● **Required action**
Answer these questions using the article below on drug-company payments to doctors.
1. How much did Gerald Sacks earn from four companies in 2010?
2. What is David Ansell's position at Rush University Medical Center?
3. Which company paid Veena Antony at least $88,000 in 2009 for promotional talks?

● **Source extract**
* * * * * * *
Conflicts of interest remain as docs receive $760M from drug makers

Physicians continue to struggle with conflicts of interest related to accepting payments for promotional work for pharmaceutical companies as a new report shows drug makers paid more than $760 million to doctors between 2009 and the second quarter of 2011, reports the Chicago Tribune.

Among the highest paid, Gerald Sacks spoke and consulted for four companies in ProPublica's Dollars for Docs database, earning $270,825 from Pfizer, Johnson & Johnson, Lilly, and Cephalon in 2010--not including travel costs and meals.

Six physicians who received more than $100,000 practice at Chicago's Rush University Medical Center, which is instituting a new policy this month that requires doctors report all payments from drug companies annually and restricts them from participating in drug company speaker's bureaus. "The idea here is we're always dealing with potential conflicts and what we wanted as an organization is to have a mechanism by which they are being managed," David Ansell, Rush's chief medical officer, told the Tribune.

ProPublica and its database are not without controversy, however. "They make it look like physicians are not impartial or are in the service of the drug companies, and can cause patients to wonder if physicians' recommendations for treatment are being made because it was the best option based on their clinical expertise or because they have a relationship with the company," said Josephine Johnston, a research scholar at the Hastings Center Johnston. "I don't think many physicians have taken that risk (of patient distrust) as seriously as they should."

Chicago pulmonologist Israel Rubinstein, who received more than $117,000 from two companies, said accepting payments from drug companies doesn't sway him in favor of those manufacturers. "I take a generic approach (when speaking about treatments) based on the published guidelines where those drugs are indicated," he said.

The analysis also found the payouts to many doctors dropped significantly last year. For example, pulmonologist Veena Antony was paid at least $88,000 to give promotional talks for GlaxoSmithKline in 2009. But last year, the Birmingham, Ala., doctor chose not to give the presentations because she was concerned her patients would think her advice was tainted. "You don't even want the appearance that I might be influenced by anything that a company gave," she said.
* * * * * * *
● **Recorded information**
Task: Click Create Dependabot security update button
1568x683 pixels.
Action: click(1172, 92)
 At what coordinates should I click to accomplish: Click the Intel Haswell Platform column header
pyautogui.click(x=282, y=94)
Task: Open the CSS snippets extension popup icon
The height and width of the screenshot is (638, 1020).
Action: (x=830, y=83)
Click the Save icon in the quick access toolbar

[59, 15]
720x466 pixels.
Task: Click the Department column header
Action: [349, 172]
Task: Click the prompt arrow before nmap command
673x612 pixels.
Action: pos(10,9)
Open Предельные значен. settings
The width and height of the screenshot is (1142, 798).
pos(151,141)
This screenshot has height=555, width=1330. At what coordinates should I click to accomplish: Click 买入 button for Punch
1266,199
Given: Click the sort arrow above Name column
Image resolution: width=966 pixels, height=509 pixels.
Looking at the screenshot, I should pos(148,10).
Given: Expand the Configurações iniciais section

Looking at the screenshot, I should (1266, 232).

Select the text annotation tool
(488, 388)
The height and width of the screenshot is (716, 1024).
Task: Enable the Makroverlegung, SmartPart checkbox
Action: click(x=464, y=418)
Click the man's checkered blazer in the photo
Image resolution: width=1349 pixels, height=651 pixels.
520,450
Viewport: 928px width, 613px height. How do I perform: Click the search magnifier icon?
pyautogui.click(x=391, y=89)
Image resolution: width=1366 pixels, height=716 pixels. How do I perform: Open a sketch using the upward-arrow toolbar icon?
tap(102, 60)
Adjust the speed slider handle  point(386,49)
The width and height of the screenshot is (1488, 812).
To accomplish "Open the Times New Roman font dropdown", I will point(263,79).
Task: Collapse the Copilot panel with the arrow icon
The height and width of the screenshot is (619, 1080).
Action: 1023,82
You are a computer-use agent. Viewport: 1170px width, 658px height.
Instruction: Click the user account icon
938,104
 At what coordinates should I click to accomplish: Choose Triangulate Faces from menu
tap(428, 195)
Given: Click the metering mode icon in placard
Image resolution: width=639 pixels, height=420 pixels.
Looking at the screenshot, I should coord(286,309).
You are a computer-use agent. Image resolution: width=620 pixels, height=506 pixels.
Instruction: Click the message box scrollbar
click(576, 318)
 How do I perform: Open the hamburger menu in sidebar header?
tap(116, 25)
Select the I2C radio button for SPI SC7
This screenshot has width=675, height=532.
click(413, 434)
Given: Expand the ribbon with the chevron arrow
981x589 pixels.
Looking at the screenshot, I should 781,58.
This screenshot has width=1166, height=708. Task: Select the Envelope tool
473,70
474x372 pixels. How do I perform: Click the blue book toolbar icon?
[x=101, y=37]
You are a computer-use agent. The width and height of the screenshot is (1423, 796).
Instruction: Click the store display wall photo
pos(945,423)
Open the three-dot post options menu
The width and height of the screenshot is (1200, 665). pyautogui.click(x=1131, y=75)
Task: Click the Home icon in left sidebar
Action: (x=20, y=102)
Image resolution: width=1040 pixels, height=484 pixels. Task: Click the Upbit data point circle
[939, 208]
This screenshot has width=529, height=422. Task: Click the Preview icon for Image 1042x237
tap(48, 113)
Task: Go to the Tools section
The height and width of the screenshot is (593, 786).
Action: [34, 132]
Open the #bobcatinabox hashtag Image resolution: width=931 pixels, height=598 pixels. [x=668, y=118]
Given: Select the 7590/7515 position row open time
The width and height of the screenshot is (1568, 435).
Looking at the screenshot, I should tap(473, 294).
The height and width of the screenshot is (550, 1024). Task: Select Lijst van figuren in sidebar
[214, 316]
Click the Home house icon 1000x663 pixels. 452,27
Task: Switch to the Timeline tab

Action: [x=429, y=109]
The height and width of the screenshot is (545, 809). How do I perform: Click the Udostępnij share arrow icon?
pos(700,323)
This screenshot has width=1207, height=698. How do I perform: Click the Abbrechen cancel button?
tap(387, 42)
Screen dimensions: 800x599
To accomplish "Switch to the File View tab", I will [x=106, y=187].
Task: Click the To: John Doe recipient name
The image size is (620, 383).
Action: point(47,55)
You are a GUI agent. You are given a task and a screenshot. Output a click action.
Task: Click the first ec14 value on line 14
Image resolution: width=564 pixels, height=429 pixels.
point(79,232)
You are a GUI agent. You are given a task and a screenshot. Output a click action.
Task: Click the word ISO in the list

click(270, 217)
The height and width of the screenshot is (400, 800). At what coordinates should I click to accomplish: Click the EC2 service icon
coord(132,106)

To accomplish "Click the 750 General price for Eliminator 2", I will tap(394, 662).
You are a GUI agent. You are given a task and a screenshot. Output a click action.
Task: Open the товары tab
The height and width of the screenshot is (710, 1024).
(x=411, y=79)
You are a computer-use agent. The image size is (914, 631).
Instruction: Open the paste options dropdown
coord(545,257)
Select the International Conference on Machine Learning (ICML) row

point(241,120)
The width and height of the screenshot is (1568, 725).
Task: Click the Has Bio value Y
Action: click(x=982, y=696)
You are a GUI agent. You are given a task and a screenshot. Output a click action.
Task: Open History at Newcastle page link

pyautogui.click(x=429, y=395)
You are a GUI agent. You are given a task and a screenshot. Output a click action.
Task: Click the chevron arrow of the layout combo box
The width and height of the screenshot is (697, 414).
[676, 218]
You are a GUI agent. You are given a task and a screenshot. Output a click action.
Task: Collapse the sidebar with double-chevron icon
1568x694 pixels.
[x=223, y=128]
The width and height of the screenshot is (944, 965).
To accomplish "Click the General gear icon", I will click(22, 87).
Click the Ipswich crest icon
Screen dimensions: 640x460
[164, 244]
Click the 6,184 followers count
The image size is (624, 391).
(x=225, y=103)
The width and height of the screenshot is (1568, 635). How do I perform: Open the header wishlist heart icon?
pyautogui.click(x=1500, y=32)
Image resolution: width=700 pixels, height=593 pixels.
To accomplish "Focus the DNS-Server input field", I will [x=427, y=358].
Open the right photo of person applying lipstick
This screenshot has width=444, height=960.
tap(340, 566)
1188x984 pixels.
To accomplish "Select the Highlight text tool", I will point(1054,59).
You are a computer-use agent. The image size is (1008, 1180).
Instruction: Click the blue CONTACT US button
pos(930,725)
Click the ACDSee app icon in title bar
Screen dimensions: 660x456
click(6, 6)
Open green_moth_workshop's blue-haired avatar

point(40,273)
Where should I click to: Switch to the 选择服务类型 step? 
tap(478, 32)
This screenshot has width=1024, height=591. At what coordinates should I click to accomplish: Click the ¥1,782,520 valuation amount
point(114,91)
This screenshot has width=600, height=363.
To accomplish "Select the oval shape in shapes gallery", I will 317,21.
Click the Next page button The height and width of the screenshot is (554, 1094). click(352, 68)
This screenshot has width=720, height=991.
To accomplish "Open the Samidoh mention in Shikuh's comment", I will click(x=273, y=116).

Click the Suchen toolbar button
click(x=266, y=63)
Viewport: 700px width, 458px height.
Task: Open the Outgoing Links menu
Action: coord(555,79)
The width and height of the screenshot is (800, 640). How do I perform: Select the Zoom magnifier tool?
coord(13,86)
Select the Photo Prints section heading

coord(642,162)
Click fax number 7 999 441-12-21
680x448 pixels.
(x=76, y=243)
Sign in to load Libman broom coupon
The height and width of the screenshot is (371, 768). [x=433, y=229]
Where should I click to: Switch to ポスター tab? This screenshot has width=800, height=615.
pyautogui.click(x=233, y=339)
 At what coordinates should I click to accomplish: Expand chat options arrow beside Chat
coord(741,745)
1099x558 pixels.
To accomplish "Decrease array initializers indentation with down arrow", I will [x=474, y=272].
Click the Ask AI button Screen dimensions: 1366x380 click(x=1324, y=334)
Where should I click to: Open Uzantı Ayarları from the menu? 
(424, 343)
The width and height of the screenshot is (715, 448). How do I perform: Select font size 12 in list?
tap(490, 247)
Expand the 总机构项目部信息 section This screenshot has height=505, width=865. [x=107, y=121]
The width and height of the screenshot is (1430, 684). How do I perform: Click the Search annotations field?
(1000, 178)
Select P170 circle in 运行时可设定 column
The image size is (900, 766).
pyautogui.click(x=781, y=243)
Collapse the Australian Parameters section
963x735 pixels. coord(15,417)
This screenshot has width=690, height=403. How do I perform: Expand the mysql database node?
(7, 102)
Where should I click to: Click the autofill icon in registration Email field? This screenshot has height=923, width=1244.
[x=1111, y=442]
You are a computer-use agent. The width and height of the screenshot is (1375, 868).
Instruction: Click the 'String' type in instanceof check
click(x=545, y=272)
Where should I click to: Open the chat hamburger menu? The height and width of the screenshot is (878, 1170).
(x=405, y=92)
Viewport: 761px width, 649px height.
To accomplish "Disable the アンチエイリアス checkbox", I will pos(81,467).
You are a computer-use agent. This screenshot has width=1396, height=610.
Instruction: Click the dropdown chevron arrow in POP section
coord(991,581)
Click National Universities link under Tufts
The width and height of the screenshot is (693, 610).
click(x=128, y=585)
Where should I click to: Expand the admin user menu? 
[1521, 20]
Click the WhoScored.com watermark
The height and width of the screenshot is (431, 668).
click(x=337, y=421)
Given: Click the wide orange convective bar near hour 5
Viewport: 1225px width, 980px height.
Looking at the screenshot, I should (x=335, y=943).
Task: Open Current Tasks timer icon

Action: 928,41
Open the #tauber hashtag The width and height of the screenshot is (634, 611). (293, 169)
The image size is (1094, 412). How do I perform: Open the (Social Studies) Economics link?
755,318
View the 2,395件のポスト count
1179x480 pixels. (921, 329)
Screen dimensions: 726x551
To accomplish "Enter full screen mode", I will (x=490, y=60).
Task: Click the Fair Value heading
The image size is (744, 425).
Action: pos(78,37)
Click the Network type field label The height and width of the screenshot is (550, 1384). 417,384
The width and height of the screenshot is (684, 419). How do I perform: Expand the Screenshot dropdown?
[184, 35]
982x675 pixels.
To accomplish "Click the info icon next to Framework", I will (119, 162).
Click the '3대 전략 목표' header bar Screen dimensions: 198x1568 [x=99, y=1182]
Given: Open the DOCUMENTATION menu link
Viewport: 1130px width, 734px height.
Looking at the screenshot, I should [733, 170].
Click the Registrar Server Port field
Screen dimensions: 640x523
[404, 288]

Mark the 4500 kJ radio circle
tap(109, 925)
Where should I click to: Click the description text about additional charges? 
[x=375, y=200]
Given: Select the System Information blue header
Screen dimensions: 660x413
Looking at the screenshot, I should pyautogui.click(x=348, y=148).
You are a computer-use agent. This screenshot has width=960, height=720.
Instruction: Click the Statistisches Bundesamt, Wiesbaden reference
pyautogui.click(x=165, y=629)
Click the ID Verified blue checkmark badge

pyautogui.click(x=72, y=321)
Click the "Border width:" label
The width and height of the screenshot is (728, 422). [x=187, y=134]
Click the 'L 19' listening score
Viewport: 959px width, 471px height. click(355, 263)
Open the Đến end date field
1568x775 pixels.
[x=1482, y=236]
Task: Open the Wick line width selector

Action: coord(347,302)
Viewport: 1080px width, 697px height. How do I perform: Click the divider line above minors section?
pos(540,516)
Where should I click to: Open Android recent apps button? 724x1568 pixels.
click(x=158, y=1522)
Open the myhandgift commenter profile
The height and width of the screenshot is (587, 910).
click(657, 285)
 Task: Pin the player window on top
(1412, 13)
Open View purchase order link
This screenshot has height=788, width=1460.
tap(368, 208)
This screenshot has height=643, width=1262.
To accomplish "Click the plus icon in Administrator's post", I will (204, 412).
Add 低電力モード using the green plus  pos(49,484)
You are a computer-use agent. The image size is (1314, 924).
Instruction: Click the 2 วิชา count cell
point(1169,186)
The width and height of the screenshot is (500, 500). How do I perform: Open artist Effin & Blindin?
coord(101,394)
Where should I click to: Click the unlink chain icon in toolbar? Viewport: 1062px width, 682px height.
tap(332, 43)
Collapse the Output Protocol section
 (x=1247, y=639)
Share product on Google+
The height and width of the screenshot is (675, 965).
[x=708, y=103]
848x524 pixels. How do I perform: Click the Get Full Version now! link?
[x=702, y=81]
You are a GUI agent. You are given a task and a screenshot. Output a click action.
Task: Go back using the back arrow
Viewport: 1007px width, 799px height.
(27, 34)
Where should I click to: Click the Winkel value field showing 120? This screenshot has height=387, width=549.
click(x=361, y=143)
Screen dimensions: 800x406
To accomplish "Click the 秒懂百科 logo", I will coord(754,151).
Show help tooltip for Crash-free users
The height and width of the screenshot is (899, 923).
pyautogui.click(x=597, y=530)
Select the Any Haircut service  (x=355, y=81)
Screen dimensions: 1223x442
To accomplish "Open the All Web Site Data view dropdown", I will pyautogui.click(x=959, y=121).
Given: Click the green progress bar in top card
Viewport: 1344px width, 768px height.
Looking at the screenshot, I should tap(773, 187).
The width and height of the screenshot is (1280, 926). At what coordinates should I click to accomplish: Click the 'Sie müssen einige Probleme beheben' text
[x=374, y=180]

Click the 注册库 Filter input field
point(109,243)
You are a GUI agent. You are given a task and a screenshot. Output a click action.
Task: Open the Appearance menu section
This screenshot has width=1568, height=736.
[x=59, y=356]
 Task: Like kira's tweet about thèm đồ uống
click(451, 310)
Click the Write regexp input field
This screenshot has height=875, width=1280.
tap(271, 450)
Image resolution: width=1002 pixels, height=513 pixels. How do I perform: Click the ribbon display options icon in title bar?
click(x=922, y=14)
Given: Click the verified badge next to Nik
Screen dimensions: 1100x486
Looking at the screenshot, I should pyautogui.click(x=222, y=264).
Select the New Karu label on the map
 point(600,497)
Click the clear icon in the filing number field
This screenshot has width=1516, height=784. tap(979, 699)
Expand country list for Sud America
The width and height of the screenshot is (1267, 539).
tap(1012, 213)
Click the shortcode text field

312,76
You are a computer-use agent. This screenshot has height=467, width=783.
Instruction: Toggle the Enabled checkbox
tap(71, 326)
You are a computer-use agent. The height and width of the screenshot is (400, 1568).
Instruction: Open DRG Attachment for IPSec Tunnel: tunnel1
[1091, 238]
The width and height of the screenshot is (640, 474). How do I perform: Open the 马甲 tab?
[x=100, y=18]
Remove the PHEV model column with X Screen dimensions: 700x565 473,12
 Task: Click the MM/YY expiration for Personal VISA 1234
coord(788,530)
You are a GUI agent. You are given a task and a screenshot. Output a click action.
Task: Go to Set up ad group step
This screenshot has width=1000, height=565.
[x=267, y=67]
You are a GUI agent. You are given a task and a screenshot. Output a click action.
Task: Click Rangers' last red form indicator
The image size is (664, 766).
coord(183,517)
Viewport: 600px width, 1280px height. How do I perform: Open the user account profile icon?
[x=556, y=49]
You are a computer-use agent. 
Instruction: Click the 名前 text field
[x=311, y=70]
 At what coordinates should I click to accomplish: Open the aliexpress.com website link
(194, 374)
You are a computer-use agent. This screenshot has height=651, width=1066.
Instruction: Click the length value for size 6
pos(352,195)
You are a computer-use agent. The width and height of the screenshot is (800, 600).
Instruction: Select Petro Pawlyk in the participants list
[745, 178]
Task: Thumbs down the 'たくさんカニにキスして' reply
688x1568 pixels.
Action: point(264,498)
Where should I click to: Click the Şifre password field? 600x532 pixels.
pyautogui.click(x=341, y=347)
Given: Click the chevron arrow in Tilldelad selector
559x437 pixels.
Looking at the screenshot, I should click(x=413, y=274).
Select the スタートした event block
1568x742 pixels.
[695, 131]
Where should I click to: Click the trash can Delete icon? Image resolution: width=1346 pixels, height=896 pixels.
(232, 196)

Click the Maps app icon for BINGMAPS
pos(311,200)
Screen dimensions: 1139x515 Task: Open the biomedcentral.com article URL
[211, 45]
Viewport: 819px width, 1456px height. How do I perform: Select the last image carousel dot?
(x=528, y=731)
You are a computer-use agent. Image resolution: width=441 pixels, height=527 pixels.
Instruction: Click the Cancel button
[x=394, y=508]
* * * * * * *
● **Exercise response**
1. Gerald Sacks earned $270,825, not counting travel costs and meals.
2. David Ansell is Rush's chief medical officer.
3. GlaxoSmithKline paid her at least $88,000.